Fig 7.

Indirect immunofluorescence analysis of NF-κB activation in DCs. Dendritic cells were infected with C. jejuni 81-176 or treated with 0.1 μg/ml LOS or LPS for 2 h. Treated DCs were then reacted with NF-κB p65 (L8F6) mouse monoclonal antibody, anti-mouse IgG Fab2 Alexa Flour 488 (green), and Alexa Fluor 594 phalloidin (red). (A) The percentage of the NF-κB reactive DCs with green nuclei is presented. Approximately 100 DCs under each coverslip for each experiment were counted.

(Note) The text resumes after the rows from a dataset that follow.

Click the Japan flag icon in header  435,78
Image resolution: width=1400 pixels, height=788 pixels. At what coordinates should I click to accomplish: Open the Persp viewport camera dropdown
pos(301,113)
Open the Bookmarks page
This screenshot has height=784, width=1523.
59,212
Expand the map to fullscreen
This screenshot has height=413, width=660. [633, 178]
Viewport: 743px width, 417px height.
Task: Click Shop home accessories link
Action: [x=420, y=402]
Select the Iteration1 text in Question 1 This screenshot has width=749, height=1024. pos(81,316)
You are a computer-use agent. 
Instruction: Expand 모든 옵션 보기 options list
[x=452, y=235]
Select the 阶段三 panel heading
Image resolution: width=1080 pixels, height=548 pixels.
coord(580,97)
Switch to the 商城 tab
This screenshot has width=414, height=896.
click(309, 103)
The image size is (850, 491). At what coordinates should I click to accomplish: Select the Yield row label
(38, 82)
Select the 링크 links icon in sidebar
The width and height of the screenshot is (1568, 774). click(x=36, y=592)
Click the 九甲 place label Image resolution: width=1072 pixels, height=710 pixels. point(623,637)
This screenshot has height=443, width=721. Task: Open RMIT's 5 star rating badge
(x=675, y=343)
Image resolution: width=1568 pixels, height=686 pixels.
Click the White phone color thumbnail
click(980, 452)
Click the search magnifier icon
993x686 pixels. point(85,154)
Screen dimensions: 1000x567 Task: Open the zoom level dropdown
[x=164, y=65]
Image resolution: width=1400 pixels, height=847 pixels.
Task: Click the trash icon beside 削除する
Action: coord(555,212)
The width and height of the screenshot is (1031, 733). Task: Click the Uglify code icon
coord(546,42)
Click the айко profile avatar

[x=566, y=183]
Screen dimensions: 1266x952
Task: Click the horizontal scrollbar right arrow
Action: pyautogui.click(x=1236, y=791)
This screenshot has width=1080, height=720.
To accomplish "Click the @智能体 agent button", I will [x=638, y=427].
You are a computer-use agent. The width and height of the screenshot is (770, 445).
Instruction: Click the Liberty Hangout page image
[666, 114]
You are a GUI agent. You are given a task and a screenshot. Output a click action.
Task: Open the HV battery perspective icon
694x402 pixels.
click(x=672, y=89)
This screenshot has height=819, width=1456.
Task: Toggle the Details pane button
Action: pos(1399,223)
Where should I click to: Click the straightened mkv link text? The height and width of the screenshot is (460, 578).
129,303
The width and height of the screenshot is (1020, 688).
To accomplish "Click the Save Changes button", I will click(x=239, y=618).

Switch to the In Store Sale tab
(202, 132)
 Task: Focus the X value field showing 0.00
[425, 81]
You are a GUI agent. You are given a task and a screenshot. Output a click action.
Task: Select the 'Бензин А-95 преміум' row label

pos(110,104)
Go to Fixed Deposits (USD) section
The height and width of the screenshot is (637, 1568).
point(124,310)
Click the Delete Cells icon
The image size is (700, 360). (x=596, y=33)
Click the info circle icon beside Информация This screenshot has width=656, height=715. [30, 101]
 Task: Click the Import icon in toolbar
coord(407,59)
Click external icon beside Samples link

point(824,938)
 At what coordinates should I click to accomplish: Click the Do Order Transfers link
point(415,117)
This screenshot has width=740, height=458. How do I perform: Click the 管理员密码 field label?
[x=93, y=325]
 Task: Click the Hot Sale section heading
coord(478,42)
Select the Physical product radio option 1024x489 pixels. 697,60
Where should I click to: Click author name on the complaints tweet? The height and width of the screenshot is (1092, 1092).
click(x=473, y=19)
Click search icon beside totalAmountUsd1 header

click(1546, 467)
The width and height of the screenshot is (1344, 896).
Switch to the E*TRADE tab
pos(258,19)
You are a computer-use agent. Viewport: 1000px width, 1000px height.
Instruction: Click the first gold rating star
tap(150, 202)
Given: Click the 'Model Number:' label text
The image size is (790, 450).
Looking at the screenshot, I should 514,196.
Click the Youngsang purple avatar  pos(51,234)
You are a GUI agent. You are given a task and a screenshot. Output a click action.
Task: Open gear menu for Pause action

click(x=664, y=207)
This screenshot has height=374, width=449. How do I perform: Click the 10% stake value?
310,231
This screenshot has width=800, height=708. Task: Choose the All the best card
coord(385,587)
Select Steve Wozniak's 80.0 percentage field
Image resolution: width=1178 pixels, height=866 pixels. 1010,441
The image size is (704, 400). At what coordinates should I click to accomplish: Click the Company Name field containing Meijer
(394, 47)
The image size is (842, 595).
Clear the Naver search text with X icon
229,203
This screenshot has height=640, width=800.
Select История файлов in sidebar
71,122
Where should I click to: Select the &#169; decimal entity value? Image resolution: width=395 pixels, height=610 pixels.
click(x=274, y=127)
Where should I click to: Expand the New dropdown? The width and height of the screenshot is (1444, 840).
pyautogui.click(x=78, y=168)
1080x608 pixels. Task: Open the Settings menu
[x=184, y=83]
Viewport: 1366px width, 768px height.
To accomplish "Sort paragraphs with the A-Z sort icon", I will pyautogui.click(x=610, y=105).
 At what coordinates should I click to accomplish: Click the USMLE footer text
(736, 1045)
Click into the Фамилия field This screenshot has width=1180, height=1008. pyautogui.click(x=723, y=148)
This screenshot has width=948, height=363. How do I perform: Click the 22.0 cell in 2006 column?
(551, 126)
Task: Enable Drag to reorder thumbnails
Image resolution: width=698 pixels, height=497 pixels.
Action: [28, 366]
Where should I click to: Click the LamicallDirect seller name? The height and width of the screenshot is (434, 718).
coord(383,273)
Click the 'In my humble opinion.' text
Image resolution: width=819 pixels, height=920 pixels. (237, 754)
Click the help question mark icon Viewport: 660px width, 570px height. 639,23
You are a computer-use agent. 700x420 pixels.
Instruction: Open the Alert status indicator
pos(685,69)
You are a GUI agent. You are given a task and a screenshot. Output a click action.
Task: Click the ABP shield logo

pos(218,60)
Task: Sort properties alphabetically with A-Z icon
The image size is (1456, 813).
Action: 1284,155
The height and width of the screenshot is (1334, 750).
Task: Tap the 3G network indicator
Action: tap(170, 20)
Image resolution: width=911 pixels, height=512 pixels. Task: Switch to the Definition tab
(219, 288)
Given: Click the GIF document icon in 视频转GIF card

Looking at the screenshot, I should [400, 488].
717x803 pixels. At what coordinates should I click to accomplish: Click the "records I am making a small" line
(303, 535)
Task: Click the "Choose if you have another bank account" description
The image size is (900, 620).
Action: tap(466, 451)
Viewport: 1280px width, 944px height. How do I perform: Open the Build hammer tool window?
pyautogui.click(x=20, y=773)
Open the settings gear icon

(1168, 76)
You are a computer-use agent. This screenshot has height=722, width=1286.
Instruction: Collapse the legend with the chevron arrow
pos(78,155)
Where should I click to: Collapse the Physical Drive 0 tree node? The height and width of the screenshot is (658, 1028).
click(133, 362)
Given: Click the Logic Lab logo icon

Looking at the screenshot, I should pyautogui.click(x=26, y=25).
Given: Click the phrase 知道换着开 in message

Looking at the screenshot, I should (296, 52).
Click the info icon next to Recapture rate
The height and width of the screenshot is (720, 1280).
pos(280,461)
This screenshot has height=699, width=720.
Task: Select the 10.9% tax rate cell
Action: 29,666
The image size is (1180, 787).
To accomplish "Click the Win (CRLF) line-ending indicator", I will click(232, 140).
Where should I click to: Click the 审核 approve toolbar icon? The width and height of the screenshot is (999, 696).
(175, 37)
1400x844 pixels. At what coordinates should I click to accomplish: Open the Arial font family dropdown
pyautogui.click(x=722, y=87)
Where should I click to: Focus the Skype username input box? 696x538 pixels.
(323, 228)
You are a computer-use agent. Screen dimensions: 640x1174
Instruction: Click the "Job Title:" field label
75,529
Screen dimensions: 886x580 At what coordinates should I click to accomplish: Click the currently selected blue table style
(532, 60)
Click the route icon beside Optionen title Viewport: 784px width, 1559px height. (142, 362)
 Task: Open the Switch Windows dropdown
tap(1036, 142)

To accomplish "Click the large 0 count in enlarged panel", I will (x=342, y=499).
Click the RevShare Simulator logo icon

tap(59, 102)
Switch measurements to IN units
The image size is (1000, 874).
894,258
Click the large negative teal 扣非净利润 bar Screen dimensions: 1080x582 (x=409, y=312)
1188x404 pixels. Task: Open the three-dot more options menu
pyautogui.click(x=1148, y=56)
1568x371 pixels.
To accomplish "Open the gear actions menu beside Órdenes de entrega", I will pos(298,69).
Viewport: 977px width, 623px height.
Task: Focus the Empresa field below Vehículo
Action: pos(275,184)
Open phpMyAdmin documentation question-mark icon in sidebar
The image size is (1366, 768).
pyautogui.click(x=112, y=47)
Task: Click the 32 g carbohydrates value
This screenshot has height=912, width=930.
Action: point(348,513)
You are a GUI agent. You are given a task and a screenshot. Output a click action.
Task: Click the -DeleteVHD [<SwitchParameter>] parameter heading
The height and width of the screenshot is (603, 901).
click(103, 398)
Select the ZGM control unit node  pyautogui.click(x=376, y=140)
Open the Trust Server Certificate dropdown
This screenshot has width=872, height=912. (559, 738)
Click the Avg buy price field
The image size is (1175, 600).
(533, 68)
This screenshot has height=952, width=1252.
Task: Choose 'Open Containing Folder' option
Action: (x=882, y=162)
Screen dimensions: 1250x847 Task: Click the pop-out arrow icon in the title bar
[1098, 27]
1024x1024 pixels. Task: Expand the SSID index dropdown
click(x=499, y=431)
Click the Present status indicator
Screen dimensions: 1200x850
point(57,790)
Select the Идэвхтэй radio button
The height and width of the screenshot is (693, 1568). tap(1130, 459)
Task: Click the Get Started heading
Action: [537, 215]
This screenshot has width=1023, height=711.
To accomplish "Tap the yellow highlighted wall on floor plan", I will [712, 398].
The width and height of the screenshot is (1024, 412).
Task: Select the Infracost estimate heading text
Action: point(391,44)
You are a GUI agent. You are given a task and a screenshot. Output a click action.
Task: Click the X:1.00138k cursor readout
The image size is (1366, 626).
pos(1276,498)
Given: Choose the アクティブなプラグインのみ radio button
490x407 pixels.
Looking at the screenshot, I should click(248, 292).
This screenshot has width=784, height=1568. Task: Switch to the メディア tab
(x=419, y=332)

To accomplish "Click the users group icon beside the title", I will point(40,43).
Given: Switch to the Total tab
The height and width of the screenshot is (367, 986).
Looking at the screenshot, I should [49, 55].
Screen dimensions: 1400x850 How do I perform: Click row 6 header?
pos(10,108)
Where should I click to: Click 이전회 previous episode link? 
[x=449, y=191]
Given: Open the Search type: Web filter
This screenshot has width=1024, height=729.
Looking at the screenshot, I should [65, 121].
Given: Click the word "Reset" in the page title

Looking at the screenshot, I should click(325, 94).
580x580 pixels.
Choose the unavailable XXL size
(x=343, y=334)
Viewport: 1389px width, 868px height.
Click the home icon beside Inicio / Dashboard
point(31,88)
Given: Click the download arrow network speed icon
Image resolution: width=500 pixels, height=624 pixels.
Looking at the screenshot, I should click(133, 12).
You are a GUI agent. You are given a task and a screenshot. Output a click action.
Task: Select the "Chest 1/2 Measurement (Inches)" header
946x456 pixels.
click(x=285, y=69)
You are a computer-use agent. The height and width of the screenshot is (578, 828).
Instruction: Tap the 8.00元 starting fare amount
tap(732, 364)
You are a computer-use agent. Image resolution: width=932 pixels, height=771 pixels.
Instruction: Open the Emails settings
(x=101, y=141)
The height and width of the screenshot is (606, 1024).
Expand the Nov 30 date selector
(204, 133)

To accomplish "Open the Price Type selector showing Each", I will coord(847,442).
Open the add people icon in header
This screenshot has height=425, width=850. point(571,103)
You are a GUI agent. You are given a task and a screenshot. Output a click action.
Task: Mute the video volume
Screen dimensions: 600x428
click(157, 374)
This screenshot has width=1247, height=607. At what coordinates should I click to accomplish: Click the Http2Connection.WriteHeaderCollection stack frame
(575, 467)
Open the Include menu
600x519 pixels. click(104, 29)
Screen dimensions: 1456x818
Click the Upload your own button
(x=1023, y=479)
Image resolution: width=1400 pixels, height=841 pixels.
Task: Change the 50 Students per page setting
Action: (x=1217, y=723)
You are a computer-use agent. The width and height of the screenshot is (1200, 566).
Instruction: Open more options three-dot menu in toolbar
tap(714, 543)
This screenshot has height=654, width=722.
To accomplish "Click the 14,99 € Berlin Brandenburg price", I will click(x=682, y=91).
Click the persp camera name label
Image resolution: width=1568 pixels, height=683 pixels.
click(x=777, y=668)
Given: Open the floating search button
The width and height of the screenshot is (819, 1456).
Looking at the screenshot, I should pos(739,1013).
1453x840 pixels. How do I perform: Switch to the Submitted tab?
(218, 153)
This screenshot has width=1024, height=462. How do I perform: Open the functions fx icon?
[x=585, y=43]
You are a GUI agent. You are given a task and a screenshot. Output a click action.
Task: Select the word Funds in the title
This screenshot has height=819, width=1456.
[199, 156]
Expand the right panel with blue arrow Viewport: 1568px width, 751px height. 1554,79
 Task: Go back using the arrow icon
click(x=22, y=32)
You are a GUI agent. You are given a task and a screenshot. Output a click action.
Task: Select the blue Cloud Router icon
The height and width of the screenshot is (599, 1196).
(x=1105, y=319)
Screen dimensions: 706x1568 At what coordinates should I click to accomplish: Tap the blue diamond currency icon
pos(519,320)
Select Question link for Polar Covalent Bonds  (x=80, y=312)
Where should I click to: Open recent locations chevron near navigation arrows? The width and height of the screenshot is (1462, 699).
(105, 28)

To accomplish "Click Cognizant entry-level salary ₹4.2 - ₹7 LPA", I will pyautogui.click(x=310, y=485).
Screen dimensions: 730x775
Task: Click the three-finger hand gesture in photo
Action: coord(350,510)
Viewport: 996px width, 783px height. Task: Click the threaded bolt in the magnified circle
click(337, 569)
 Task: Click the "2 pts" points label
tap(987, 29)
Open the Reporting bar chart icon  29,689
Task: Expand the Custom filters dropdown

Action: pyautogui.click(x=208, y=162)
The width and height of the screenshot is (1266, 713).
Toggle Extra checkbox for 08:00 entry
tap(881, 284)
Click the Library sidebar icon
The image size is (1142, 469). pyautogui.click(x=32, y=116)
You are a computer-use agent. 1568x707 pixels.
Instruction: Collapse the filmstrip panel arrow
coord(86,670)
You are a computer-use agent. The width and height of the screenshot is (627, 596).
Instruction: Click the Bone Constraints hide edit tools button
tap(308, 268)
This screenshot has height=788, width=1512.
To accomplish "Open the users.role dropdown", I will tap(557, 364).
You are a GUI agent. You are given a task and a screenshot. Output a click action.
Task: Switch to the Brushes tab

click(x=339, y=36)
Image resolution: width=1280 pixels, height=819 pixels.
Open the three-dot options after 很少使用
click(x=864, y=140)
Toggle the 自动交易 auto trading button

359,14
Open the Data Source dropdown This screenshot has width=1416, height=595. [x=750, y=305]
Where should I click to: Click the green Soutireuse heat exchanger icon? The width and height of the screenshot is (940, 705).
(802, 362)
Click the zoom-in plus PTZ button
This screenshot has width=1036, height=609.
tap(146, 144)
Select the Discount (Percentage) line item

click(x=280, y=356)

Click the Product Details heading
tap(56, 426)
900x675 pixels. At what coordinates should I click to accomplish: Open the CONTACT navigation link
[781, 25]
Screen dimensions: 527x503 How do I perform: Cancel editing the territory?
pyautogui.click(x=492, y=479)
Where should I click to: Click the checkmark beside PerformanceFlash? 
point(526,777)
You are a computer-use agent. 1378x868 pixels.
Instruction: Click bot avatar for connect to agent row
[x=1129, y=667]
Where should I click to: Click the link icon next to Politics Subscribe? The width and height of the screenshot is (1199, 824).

Data are presented as the means ± SD from 3 independent assays. (B) The fluorescent images labeled by phalloidin (left) and NF-κB antibody (right) are presented: 1, uninfected controls; 2 and 3, DCs infected with C. jejuni 81-176 at MOIs of 10 or 100, respectively; 4, DCs were preincubated with 50 μM CAPE (designated with a plus sign) for 1 h and infected with C. jejuni 81-176 at an MOI of 10; 5, DCs treated with LOS; 6, DCs treated with LPS; 7 and 8, DCs preincubated with 50 μM CAPE for 1 h and treated with LOS or LPS, respectively.